▶ _TASKS TO CARRY OUT_
• a. In the statistics lecture notes, which statistics should be reported when the data are skewed?
• b. Continue the statistics lecture notes from where they stop.

Notational Conventions
- Mean
- Population mean: \mu
- Sample mean: \bar{x} (spoken “x-bar”).
- Standard Deviation
- Population SD: \sigma
- Sample SD: S or SD
- Excel command:
STDEV(range)
computes the sample standard deviation.
- Proportion
- Population proportion: \pi
- Sample proportion: p
Overview of Distributions Covered
- Bernoulli
- Used for a single trial (sample size n=1) with two outcomes.
- Rarely applied in practice; not covered further in the course.
- Binomial
- Two mutually exclusive outcomes; fixed number of trials n; constant probability \pi.
- Concerned with the count of “successes”.
- Example question: “In 10 events, what is P(X=5)?”
- Normal (Gaussian) Distribution – Focus of this lecture.
- t Distribution – Will be addressed in later sessions.
- Chi-Square (\chi^2) Distribution – Will be addressed in later sessions.
The Normal (Gaussian) Distribution
- Also called the Gaussion distribution.
- Applies to continuous data.
- Characteristics:
- Shape: Symmetric, bell-shaped curve.
- Parameters:
- Central location: \mu
- Spread: \sigma
- Visual: Mean at center, curve spreads outward in units of \sigma.
- Importance: Foundation for many statistical methods and probability calculations.
Summary Statistics Revisited
- Provide concise, essential information about data distribution.
- Two classes:
- Measures of Central Tendency: Mean, median, mode.
- Measures of Dispersion: Standard deviation, inter-quartile range (IQR), range.
- Interpretation of dispersion (illustrated by two curves):
- Narrow curve ⇒ small variability.
- Wide curve ⇒ large variability.
Shapes of Distributions
- Symmetric / Normal: Mean = Median = Mode.
- Negatively (Left) Skewed:
- Tail extends to smaller values.
- Outliers pull mean left: \text{Mean} < \text{Median} < \text{Mode}.
- Positively (Right) Skewed:
- Tail extends to larger values.
- Outliers pull mean right: \text{Mode} < \text{Median} < \text{Mean}.
- Terminology:
- Symmetric ⇒ normal
- Asymmetric ⇒ skewed
Choosing Appropriate Statistics to Report
- If data ~ Normal ⇒ report mean ± SD.
- If data skewed ⇒ report median & IQR (mean is distorted by outliers).
Checking for Normality
- Graphical Methods
- Histogram
- Box-plot
- Look for symmetry, bell shape, absence of long tails.
- Numerical Comparison
- Compare mean and median:
- Close ⇒ likely symmetric/normal.

▶ _THE DATA_
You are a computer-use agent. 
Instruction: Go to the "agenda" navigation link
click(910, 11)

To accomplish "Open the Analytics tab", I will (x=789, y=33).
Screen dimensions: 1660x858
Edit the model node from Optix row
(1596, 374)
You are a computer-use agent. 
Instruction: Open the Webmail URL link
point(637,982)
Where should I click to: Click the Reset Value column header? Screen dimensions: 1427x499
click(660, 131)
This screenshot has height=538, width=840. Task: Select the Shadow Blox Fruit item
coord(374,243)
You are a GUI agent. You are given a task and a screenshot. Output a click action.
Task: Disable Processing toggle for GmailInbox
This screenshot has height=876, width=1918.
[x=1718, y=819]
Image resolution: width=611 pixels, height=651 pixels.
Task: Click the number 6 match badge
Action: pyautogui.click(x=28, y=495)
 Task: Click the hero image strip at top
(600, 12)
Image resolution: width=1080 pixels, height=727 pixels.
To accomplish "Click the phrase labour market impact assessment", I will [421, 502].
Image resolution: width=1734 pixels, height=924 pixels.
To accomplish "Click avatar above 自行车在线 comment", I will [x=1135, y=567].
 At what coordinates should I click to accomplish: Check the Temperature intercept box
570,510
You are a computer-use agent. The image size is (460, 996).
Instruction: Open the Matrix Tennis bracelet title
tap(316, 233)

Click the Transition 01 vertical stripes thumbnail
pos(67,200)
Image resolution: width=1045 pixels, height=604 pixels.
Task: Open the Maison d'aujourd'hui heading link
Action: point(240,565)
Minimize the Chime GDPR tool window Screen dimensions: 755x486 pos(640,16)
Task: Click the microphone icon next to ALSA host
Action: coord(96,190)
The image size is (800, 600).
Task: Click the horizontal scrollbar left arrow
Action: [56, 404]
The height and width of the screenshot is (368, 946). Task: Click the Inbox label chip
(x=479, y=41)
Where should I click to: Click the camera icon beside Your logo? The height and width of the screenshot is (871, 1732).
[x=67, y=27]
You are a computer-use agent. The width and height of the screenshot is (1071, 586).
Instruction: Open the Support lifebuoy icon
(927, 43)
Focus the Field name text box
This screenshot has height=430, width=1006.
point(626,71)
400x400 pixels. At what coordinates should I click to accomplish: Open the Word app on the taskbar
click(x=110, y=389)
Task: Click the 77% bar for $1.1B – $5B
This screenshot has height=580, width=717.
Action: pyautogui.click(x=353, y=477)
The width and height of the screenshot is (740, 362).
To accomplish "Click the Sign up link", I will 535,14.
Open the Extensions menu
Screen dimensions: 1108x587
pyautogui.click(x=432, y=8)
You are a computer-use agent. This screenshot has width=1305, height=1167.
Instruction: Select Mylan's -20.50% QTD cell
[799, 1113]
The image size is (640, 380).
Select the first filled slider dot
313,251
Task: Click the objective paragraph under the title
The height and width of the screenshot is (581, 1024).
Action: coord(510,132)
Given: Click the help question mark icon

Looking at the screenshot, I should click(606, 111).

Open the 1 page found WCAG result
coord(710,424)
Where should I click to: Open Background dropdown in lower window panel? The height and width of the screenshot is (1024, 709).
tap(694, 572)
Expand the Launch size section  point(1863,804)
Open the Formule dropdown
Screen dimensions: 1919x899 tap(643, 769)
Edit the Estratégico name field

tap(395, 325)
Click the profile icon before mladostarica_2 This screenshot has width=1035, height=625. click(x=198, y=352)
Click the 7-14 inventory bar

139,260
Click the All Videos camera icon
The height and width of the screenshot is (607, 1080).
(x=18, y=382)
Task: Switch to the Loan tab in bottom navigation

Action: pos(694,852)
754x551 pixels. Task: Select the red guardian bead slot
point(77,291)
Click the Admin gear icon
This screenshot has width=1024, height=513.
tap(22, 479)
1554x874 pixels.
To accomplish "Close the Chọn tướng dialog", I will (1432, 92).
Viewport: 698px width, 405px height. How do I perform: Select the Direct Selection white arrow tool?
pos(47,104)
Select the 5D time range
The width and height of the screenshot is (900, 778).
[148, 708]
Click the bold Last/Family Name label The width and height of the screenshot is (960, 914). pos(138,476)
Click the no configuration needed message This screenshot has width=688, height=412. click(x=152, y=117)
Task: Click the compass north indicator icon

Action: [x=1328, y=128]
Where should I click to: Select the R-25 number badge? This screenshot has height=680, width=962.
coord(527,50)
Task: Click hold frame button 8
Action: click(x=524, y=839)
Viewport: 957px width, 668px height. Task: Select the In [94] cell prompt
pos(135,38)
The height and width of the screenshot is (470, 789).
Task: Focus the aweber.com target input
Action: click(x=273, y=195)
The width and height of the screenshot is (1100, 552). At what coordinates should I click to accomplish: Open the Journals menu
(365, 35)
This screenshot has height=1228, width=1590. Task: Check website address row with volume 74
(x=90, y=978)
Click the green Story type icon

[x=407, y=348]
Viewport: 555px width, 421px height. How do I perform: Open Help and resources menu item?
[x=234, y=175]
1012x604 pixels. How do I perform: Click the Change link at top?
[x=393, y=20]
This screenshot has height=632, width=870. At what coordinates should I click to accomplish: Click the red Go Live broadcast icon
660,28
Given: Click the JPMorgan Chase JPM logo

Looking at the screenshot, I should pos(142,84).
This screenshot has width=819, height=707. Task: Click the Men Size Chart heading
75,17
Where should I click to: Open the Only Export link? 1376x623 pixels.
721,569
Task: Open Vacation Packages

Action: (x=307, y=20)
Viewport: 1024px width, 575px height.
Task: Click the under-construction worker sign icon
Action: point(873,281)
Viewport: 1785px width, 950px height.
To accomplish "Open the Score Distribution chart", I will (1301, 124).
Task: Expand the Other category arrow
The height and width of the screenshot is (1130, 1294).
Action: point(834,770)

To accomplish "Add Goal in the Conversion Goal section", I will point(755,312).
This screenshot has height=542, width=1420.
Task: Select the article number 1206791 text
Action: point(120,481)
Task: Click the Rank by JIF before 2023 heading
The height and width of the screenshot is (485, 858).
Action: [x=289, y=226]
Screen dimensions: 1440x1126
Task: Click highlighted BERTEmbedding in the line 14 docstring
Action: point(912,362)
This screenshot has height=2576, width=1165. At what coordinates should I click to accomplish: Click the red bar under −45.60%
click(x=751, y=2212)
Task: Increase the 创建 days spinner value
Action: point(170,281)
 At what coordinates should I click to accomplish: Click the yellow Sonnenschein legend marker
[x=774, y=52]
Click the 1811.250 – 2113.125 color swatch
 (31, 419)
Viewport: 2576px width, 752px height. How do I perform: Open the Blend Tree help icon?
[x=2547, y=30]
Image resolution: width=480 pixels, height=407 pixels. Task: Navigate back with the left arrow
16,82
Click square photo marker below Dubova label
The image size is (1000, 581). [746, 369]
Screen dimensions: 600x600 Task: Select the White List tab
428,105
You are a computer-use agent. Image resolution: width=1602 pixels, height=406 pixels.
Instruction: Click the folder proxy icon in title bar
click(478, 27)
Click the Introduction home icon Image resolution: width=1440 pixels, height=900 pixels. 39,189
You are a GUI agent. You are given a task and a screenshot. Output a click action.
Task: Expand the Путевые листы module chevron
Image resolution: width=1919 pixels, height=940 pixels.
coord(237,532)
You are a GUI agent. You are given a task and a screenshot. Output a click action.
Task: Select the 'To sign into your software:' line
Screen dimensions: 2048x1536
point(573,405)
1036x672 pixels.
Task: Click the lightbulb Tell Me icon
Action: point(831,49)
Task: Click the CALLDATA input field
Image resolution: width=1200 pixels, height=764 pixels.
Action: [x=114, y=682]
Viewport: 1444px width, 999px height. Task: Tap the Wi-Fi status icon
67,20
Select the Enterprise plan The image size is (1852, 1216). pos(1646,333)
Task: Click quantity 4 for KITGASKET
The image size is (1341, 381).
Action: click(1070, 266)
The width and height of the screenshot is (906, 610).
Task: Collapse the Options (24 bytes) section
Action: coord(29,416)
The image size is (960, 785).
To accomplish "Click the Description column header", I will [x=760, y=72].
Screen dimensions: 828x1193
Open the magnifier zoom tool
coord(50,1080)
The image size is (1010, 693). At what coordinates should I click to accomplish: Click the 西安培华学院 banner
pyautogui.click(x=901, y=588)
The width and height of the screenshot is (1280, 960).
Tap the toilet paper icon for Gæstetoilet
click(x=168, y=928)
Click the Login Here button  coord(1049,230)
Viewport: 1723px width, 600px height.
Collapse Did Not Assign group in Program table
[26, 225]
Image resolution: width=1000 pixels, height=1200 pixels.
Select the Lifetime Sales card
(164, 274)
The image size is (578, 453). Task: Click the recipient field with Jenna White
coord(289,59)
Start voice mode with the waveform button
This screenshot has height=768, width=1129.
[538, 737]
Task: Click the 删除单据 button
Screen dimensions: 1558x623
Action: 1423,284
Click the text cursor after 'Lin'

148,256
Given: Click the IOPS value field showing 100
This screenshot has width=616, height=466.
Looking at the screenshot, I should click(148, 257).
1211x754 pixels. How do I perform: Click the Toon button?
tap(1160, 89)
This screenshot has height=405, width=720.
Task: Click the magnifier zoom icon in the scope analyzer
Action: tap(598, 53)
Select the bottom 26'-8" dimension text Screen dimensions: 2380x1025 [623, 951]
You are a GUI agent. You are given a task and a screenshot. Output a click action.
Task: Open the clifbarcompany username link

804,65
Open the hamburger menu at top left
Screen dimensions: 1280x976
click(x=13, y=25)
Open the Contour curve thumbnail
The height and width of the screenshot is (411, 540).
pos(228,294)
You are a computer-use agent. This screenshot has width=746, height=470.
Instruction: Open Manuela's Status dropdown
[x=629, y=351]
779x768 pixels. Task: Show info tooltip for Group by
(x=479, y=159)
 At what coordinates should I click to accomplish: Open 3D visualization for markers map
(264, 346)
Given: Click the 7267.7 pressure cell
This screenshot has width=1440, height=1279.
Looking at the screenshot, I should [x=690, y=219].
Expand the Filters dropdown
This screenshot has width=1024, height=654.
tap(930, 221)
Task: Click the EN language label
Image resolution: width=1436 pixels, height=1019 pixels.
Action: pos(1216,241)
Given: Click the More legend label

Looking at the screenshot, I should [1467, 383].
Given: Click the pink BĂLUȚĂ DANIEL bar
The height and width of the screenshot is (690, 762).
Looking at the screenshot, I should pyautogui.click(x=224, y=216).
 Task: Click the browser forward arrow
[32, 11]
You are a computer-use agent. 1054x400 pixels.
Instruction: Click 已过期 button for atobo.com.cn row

▶ _ANSWER LIST_
• a. The median and the inter-quartile range (IQR).

• b.
- Far apart ⇒ likely skewed.
Graphical & Numerical Examples
- Weight Histogram
- Visually symmetric; mean = median = 79 ⇒ weight ~ Normal.
- Age Distribution (Left-Skewed)
- Most values > 70; tail toward younger ages.
- Mean < Median ⇒ left skew.
- Post-Procedure Length of Stay (Right-Skewed)
- Many short stays, few very long stays.
- Mean > Median ⇒ right skew.
Clinical Data Example – Cardiac Surgery Database
- Variables: Pre-operative creatinine (mmol/L) & dialysis status.
- Overall Creatinine
- Histogram & box-plot show long right tail (outliers up to <2 mmol/L).
- Grouped by Dialysis Status
- No Dialysis:
- Mean =0.10, Median =0.09 (similar) ⇒ approximate normality despite long tail.
- Yes Dialysis:
- Mean =0.462, Median =0.426 (mean significantly higher) ⇒ strong right skew.
- Statistical Reporting Decision
- Because Yes Dialysis group is skewed, compare groups using median & IQR rather than mean & SD.
Additional Example – Body Mass Index (BMI)
- Histogram nearly symmetric; a few outliers up to 68 BMI.
- Mean ≈ Median (red lines overlap).
- Conclusion: BMI data ~ Normal; mean ± SD appropriate.
Practical Implications & Next Steps
- Always examine distribution shape before selecting summary statistics or formal tests.
- Reference ranges (e.g., \mu \pm 2\sigma) valid only under approximate normality.
- Standard Normal table or software allows probability calculations once data are standardized.
- Future lectures will build on these ideas to cover t and \chi^2 distributions, and to perform inferential tests based on Normal theory.